*** Opening of PROVIDED INFORMATION ***

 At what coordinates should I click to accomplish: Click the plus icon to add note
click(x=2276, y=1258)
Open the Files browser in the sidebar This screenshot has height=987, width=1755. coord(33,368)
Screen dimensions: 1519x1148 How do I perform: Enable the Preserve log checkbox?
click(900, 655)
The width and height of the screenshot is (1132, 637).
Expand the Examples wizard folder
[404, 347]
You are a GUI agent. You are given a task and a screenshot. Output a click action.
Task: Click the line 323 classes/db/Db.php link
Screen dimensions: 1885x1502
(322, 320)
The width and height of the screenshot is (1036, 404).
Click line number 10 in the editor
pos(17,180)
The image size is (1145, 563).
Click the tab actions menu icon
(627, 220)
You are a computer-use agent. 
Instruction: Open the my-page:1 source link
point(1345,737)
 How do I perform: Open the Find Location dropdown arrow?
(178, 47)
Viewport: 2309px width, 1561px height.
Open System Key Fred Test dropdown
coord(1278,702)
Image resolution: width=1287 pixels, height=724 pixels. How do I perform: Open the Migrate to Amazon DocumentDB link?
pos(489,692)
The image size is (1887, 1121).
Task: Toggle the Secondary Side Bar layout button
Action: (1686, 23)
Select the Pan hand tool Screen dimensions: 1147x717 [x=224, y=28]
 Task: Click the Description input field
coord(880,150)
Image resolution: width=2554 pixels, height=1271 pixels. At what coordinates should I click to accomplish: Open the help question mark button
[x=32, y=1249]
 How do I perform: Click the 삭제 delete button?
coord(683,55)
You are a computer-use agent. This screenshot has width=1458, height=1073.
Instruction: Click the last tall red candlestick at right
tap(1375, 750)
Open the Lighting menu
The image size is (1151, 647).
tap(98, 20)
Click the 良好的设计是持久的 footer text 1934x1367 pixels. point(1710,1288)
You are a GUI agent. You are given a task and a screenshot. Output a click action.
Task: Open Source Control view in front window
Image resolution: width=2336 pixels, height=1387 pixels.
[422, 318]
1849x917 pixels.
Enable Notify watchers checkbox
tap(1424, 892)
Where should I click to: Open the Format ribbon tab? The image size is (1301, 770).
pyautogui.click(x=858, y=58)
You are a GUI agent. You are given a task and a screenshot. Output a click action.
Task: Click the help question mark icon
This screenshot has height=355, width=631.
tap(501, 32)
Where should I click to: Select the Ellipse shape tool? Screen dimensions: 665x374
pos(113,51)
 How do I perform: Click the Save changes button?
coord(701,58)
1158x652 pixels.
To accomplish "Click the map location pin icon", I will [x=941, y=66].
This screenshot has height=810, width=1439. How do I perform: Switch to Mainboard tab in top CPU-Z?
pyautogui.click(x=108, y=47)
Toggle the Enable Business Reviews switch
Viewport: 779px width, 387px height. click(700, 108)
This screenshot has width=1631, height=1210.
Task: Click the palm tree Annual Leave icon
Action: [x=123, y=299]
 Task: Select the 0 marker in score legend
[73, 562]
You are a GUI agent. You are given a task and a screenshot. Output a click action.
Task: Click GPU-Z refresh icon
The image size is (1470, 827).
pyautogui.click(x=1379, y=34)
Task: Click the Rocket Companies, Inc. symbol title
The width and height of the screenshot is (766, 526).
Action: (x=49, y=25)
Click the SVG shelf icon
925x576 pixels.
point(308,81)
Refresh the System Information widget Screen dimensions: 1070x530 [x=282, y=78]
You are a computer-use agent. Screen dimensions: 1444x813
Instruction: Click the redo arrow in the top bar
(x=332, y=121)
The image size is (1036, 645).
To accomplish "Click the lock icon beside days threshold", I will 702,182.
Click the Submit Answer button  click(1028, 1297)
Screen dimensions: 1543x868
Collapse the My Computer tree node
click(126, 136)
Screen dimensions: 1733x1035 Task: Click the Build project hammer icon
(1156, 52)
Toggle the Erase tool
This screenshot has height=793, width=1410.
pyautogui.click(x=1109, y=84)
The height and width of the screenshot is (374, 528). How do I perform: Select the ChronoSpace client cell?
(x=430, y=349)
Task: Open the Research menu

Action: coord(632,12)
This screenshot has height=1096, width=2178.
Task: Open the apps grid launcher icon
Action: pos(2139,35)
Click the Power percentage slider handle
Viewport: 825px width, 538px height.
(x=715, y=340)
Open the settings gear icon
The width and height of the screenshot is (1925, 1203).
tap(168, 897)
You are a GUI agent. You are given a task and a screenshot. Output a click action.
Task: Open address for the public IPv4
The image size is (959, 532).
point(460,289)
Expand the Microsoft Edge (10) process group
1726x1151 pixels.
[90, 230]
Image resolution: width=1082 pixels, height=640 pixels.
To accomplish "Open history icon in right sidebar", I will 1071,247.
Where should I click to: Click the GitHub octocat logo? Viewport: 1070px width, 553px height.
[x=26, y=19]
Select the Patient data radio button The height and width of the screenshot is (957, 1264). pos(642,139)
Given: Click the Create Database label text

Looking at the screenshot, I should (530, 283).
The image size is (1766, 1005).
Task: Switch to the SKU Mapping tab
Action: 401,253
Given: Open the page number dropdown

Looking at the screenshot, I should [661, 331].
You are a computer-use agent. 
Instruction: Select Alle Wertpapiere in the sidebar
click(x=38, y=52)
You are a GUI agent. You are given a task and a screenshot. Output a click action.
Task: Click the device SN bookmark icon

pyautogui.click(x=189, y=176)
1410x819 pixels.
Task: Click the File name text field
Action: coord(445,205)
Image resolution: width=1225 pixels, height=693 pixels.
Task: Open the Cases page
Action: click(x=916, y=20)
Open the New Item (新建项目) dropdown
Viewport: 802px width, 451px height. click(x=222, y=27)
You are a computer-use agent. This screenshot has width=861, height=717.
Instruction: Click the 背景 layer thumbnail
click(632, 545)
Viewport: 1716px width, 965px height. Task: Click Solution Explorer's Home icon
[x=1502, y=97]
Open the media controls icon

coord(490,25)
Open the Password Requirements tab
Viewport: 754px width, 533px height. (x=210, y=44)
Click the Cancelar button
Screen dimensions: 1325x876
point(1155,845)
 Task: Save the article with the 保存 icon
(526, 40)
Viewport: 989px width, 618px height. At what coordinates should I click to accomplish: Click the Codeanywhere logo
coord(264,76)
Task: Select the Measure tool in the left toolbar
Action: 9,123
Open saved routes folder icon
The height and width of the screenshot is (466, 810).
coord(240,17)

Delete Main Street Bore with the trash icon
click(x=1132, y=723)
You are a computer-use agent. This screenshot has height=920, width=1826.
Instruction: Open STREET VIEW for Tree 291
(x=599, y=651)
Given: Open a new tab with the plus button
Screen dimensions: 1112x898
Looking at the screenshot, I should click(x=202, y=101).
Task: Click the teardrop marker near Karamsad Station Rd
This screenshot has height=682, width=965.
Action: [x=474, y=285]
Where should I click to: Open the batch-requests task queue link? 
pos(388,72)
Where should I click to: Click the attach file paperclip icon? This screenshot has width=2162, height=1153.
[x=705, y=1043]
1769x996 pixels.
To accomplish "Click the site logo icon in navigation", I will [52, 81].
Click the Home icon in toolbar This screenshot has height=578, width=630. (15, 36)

*** Close of PROVIDED INFORMATION ***

-- WORK TO COMPLETE --
Each record is to be retyped exactly as written.

-- ANSWER SPACE --
 At what coordinates should I click to accomplish: Click the plus icon to add note
click(x=2276, y=1258)
Open the Files browser in the sidebar This screenshot has height=987, width=1755. coord(33,368)
Screen dimensions: 1519x1148 How do I perform: Enable the Preserve log checkbox?
click(900, 655)
The width and height of the screenshot is (1132, 637).
Expand the Examples wizard folder
[404, 347]
You are a GUI agent. You are given a task and a screenshot. Output a click action.
Task: Click the line 323 classes/db/Db.php link
Screen dimensions: 1885x1502
(322, 320)
The width and height of the screenshot is (1036, 404).
Click line number 10 in the editor
pos(17,180)
The image size is (1145, 563).
Click the tab actions menu icon
(627, 220)
You are a computer-use agent. 
Instruction: Open the my-page:1 source link
point(1345,737)
 How do I perform: Open the Find Location dropdown arrow?
(178, 47)
Viewport: 2309px width, 1561px height.
Open System Key Fred Test dropdown
coord(1278,702)
Image resolution: width=1287 pixels, height=724 pixels. How do I perform: Open the Migrate to Amazon DocumentDB link?
pos(489,692)
The image size is (1887, 1121).
Task: Toggle the Secondary Side Bar layout button
Action: (1686, 23)
Select the Pan hand tool Screen dimensions: 1147x717 [x=224, y=28]
 Task: Click the Description input field
coord(880,150)
Image resolution: width=2554 pixels, height=1271 pixels. At what coordinates should I click to accomplish: Open the help question mark button
[x=32, y=1249]
 How do I perform: Click the 삭제 delete button?
coord(683,55)
You are a computer-use agent. This screenshot has width=1458, height=1073.
Instruction: Click the last tall red candlestick at right
tap(1375, 750)
Open the Lighting menu
The image size is (1151, 647).
tap(98, 20)
Click the 良好的设计是持久的 footer text 1934x1367 pixels. point(1710,1288)
You are a GUI agent. You are given a task and a screenshot. Output a click action.
Task: Open Source Control view in front window
Image resolution: width=2336 pixels, height=1387 pixels.
[422, 318]
1849x917 pixels.
Enable Notify watchers checkbox
tap(1424, 892)
Where should I click to: Open the Format ribbon tab? The image size is (1301, 770).
pyautogui.click(x=858, y=58)
You are a GUI agent. You are given a task and a screenshot. Output a click action.
Task: Click the help question mark icon
This screenshot has height=355, width=631.
tap(501, 32)
Where should I click to: Select the Ellipse shape tool? Screen dimensions: 665x374
pos(113,51)
 How do I perform: Click the Save changes button?
coord(701,58)
1158x652 pixels.
To accomplish "Click the map location pin icon", I will [x=941, y=66].
This screenshot has height=810, width=1439. How do I perform: Switch to Mainboard tab in top CPU-Z?
pyautogui.click(x=108, y=47)
Toggle the Enable Business Reviews switch
Viewport: 779px width, 387px height. click(700, 108)
This screenshot has width=1631, height=1210.
Task: Click the palm tree Annual Leave icon
Action: [x=123, y=299]
 Task: Select the 0 marker in score legend
[73, 562]
You are a GUI agent. You are given a task and a screenshot. Output a click action.
Task: Click GPU-Z refresh icon
The image size is (1470, 827).
pyautogui.click(x=1379, y=34)
Task: Click the Rocket Companies, Inc. symbol title
The width and height of the screenshot is (766, 526).
Action: (x=49, y=25)
Click the SVG shelf icon
925x576 pixels.
point(308,81)
Refresh the System Information widget Screen dimensions: 1070x530 [x=282, y=78]
You are a computer-use agent. Screen dimensions: 1444x813
Instruction: Click the redo arrow in the top bar
(x=332, y=121)
The image size is (1036, 645).
To accomplish "Click the lock icon beside days threshold", I will 702,182.
Click the Submit Answer button  click(1028, 1297)
Screen dimensions: 1543x868
Collapse the My Computer tree node
click(126, 136)
Screen dimensions: 1733x1035 Task: Click the Build project hammer icon
(1156, 52)
Toggle the Erase tool
This screenshot has height=793, width=1410.
pyautogui.click(x=1109, y=84)
The height and width of the screenshot is (374, 528). How do I perform: Select the ChronoSpace client cell?
(x=430, y=349)
Task: Open the Research menu

Action: coord(632,12)
This screenshot has height=1096, width=2178.
Task: Open the apps grid launcher icon
Action: pos(2139,35)
Click the Power percentage slider handle
Viewport: 825px width, 538px height.
(x=715, y=340)
Open the settings gear icon
The width and height of the screenshot is (1925, 1203).
tap(168, 897)
You are a GUI agent. You are given a task and a screenshot. Output a click action.
Task: Open address for the public IPv4
The image size is (959, 532).
point(460,289)
Expand the Microsoft Edge (10) process group
1726x1151 pixels.
[90, 230]
Image resolution: width=1082 pixels, height=640 pixels.
To accomplish "Open history icon in right sidebar", I will 1071,247.
Where should I click to: Click the GitHub octocat logo? Viewport: 1070px width, 553px height.
[x=26, y=19]
Select the Patient data radio button The height and width of the screenshot is (957, 1264). pos(642,139)
Given: Click the Create Database label text

Looking at the screenshot, I should (530, 283).
The image size is (1766, 1005).
Task: Switch to the SKU Mapping tab
Action: 401,253
Given: Open the page number dropdown

Looking at the screenshot, I should [661, 331].
You are a computer-use agent. 
Instruction: Select Alle Wertpapiere in the sidebar
click(x=38, y=52)
You are a GUI agent. You are given a task and a screenshot. Output a click action.
Task: Click the device SN bookmark icon

pyautogui.click(x=189, y=176)
1410x819 pixels.
Task: Click the File name text field
Action: coord(445,205)
Image resolution: width=1225 pixels, height=693 pixels.
Task: Open the Cases page
Action: click(x=916, y=20)
Open the New Item (新建项目) dropdown
Viewport: 802px width, 451px height. click(x=222, y=27)
You are a computer-use agent. This screenshot has width=861, height=717.
Instruction: Click the 背景 layer thumbnail
click(632, 545)
Viewport: 1716px width, 965px height. Task: Click Solution Explorer's Home icon
[x=1502, y=97]
Open the media controls icon

coord(490,25)
Open the Password Requirements tab
Viewport: 754px width, 533px height. (x=210, y=44)
Click the Cancelar button
Screen dimensions: 1325x876
point(1155,845)
 Task: Save the article with the 保存 icon
(526, 40)
Viewport: 989px width, 618px height. At what coordinates should I click to accomplish: Click the Codeanywhere logo
coord(264,76)
Task: Select the Measure tool in the left toolbar
Action: 9,123
Open saved routes folder icon
The height and width of the screenshot is (466, 810).
coord(240,17)

Delete Main Street Bore with the trash icon
click(x=1132, y=723)
You are a computer-use agent. This screenshot has height=920, width=1826.
Instruction: Open STREET VIEW for Tree 291
(x=599, y=651)
Given: Open a new tab with the plus button
Screen dimensions: 1112x898
Looking at the screenshot, I should click(x=202, y=101).
Task: Click the teardrop marker near Karamsad Station Rd
This screenshot has height=682, width=965.
Action: [x=474, y=285]
Where should I click to: Open the batch-requests task queue link? 
pos(388,72)
Where should I click to: Click the attach file paperclip icon? This screenshot has width=2162, height=1153.
[x=705, y=1043]
1769x996 pixels.
To accomplish "Click the site logo icon in navigation", I will [52, 81].
Click the Home icon in toolbar This screenshot has height=578, width=630. (15, 36)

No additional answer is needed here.